Selanjutnya, pada saat menduduki masa sekolah
menengah atas, siswa sudah lebih hebat lagi dalam menggunakan teknologi, dimana
guru bukan lagi sebagai teacher center, melainkan siswa lebih banyak dan lebih
luas pengetahuannya, bisa belajar darimana saja dan kapan saja, seperti bisa
menggunakan hp untuk mengerjakan tugas, terdapat banyak aplikasi pembelajaran
yang mendukung siswa untuk belajar, namun disini siswa di uji dengan penggunaan
teknologinya, karena teknologi sudah menyeluruh dunia, siswa berteman bukan lagi
anatar sekolah ataupun wilayah, namun pertemanannya sudah menyeluruh dunia. Berita-berita
diseluruh dunia sudah banyak ter-update di dunia maya, tidak lagi
mengandalkan berita di TV, maka dari itu pastinya ada siswa yang menyalahgunakan
teknologi. Hal ini kembali lagi pada karakterisitik masing-masing setiap siswa,
dan juga pengawasan dari orang tua dan guru.

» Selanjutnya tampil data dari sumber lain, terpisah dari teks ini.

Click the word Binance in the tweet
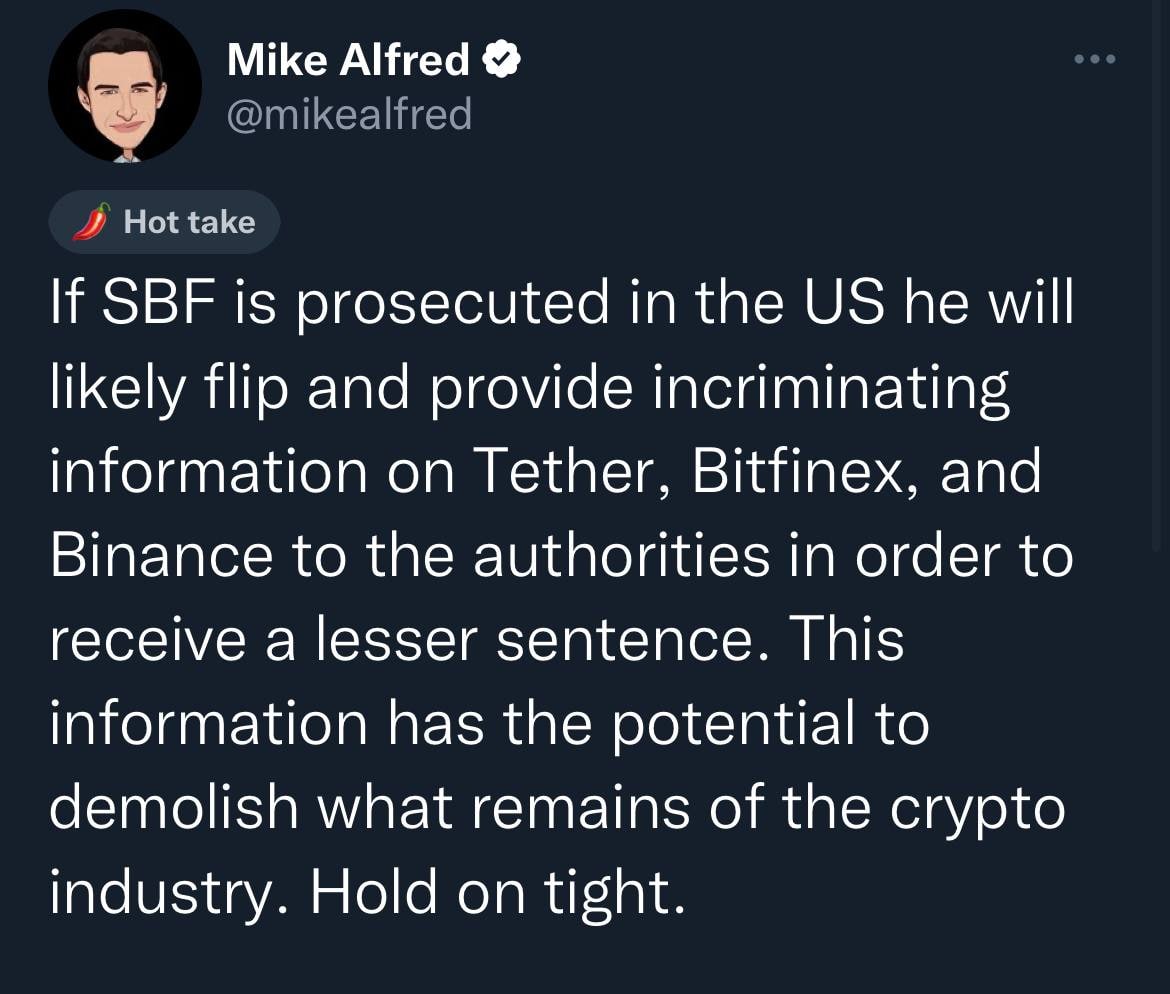Screen dimensions: 1170x994 (161, 555)
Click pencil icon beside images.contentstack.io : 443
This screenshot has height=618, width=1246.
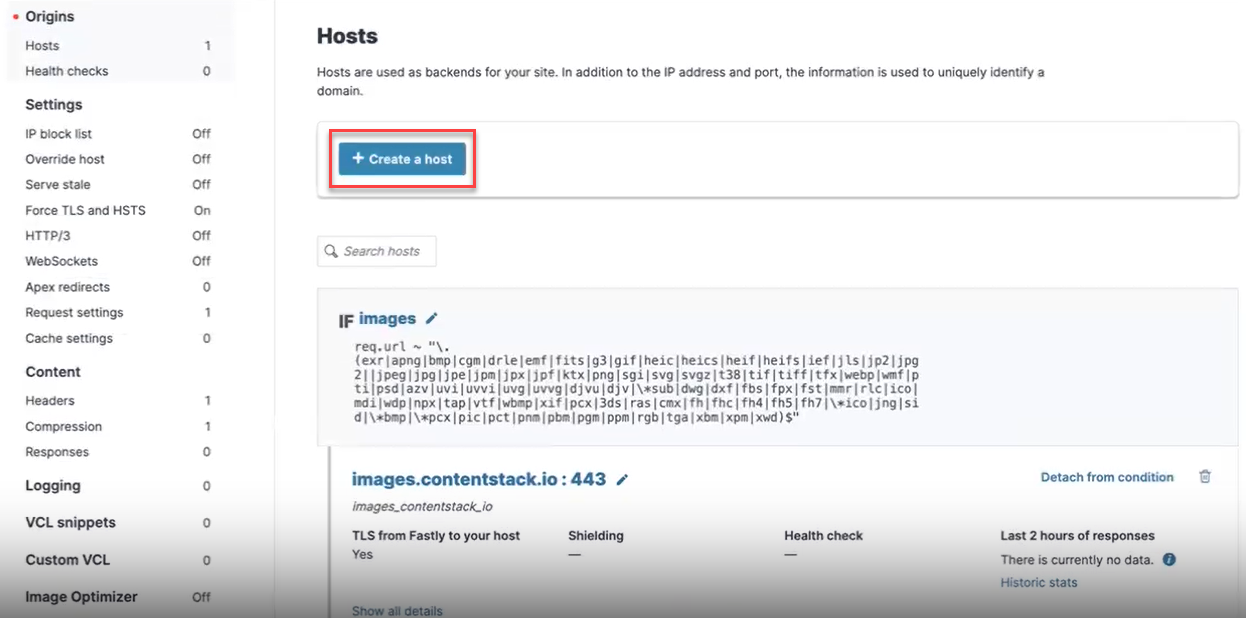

Selanjutnya di masa kuliah sampai saat ini semua serba menggunakan teknologi, bahkan tidak lepas dari teknologi, karena teknologi sangat berperan penting dalam semua aspek kehidupan, tidak hanya dalam prose pembelajara, apalagi semenjak terjadinya covid-19, semua menggunakan teknologi dari mulai bangun tidur sama tidur pasti menggunakan teknologi, pembelajarannya di kuliah seperti membuat tugas, presentasi, berdiskusi antar mahasiswa dan dosen sudah menggunakan teknologi seperti, zoom, gmeet, aplikasi pembelajaran menggunakan website, gmail kampus, canva, quiziz, virtual lab, e-book, jurnal internasional, jurnal nasional. Sehingga buku cetak tidak lagi sebagai perangkat utama atau sumber utama dalam ilmu pengetahuan. Buku cetak saat ini hanya sebagai perangkat ajar pendukung untuk pembelajaran lainnya. Jadi teknologi sangat diperlukan, dan pastinya seiring berjalannya waktu dan berkembangnya zaman, teknologi juga akan semakin berkembang.